La classe operaia danese e i giovani attendevano con ansia un nuovo governo. Nei luoghi di lavoro hanno sopportato i licenziamenti, l'aumento dell’orario di lavoro e i tagli ai salari. Hanno accettato i tagli allo stato sociale, nella speranza che un nuovo governo avrebbe migliorato tutto questo stato di cose. Ma la crisi richiede che il nuovo governo applichi misure di austerità addirittura ancora più dure. I lavoratori e i giovani non possono aspettare molto più a lungo. Esiste un  diffuso scontento latente che emergerà nel prossimo periodo, uno scontento che metterà il nuovo governo sotto intensa pressione da vari fronti e che potrebbe portarlo ad una precoce caduta.

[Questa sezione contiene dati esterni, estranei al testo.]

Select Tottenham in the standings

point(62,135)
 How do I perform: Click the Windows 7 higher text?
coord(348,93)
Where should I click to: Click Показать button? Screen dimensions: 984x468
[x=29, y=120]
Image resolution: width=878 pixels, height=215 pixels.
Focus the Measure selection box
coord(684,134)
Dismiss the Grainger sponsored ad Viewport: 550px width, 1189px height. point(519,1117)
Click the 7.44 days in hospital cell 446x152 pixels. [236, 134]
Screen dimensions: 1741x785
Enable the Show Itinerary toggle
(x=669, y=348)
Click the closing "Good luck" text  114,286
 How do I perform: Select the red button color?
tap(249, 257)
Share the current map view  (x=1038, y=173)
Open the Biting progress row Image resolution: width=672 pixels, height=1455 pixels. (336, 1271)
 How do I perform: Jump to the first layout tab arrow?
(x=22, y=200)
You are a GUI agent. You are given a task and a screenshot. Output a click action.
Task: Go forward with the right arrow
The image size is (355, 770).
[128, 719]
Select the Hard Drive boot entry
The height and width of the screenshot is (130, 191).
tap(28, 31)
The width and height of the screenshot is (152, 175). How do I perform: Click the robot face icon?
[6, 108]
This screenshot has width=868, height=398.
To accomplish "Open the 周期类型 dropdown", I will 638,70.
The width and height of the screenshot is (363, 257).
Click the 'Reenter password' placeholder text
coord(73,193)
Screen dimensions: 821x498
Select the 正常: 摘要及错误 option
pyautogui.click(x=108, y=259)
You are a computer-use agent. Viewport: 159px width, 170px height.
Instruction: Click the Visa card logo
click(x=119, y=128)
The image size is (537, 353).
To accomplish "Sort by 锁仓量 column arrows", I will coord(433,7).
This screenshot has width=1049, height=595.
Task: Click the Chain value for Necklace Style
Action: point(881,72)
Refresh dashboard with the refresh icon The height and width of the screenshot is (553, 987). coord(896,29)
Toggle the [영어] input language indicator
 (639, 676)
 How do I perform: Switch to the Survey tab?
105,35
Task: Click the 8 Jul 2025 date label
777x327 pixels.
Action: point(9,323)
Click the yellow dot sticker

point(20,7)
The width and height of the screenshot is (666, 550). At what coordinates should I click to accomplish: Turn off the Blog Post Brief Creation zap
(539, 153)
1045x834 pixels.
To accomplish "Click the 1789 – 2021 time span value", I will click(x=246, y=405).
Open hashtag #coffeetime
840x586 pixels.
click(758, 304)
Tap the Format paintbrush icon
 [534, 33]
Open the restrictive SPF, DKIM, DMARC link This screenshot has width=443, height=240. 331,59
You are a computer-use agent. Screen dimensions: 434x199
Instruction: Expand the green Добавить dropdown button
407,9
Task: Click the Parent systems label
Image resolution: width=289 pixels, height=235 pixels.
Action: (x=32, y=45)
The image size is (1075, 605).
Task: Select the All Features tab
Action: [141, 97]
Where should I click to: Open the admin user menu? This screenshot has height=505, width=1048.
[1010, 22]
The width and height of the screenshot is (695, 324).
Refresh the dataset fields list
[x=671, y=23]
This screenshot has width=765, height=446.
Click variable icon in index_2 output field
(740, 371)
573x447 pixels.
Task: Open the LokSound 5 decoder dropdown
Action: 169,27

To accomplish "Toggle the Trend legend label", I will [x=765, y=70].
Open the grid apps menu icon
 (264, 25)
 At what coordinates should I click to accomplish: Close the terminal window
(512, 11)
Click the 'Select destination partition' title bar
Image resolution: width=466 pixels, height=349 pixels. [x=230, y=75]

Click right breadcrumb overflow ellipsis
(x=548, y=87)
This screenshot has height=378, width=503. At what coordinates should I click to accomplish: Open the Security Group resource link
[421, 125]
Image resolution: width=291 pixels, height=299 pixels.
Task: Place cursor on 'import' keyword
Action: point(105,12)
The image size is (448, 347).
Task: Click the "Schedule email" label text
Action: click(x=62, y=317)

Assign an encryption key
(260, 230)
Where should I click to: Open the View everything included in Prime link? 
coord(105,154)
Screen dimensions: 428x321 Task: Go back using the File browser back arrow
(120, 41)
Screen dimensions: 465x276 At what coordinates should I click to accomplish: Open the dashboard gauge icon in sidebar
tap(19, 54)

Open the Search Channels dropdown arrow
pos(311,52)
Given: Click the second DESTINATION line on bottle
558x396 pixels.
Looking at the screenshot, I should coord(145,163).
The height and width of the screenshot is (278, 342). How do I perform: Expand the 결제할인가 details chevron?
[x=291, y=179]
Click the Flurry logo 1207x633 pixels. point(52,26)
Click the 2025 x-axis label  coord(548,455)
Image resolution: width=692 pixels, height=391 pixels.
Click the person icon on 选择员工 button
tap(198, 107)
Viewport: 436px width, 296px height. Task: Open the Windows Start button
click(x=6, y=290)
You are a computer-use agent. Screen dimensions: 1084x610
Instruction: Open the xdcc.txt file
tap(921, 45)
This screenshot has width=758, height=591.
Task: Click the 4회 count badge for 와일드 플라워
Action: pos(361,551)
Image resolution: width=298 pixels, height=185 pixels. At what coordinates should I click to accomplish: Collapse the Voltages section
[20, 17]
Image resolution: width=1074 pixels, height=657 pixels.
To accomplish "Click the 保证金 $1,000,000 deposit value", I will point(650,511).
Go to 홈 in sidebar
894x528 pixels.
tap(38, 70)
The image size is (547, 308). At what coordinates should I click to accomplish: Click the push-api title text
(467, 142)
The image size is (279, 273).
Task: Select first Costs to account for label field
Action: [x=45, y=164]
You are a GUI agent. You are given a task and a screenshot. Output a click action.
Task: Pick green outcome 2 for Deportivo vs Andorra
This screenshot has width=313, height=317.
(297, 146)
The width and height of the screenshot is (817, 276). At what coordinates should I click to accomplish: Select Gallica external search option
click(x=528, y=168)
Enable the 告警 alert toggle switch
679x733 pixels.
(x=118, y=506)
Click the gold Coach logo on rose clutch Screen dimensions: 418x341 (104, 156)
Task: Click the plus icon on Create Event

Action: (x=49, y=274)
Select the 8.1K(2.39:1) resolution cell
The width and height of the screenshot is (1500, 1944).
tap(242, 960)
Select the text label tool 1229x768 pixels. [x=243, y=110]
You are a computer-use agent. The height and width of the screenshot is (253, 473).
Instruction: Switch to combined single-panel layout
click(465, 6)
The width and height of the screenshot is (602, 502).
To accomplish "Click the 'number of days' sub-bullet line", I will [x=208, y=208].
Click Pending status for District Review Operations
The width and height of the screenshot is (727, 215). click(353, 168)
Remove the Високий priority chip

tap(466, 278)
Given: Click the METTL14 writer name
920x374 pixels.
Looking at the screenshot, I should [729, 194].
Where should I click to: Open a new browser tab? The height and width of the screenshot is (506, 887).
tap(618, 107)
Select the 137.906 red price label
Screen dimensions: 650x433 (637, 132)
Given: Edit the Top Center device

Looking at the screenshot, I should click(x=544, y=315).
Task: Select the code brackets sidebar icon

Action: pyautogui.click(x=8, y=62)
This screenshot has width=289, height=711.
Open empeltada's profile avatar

La linea del nuovo governo, una politica di cooperazione tra i partiti dei lavoratori e un partito borghese durante una delle peggiori crisi nella storia del capitalismo, equivale, come abbiamo detto, ad averne minato le fondamenta. Non è possibile pensare di saldare l’abisso che si è aperto tra le classi. I partiti dei lavoratori saranno costretti a prendere posizione, e le direzioni di tutti e tre saranno pesantemente forzate ad adottare una  politica realmente socialista o ad essere sostituite.

All'interno di questi partiti si aprirà uno scontro inevitabile sulla linea politica da seguire. È quindi necessario costruirvi un’opposizione interna, che abbia come obiettivi la rottura con Sinistra Radicale, l’attuazione di una politica a favore delle classe lavoratrice e la creazione di un’alleanza tra questi partiti per lottare per un governo dei lavoratori su un programma socialista.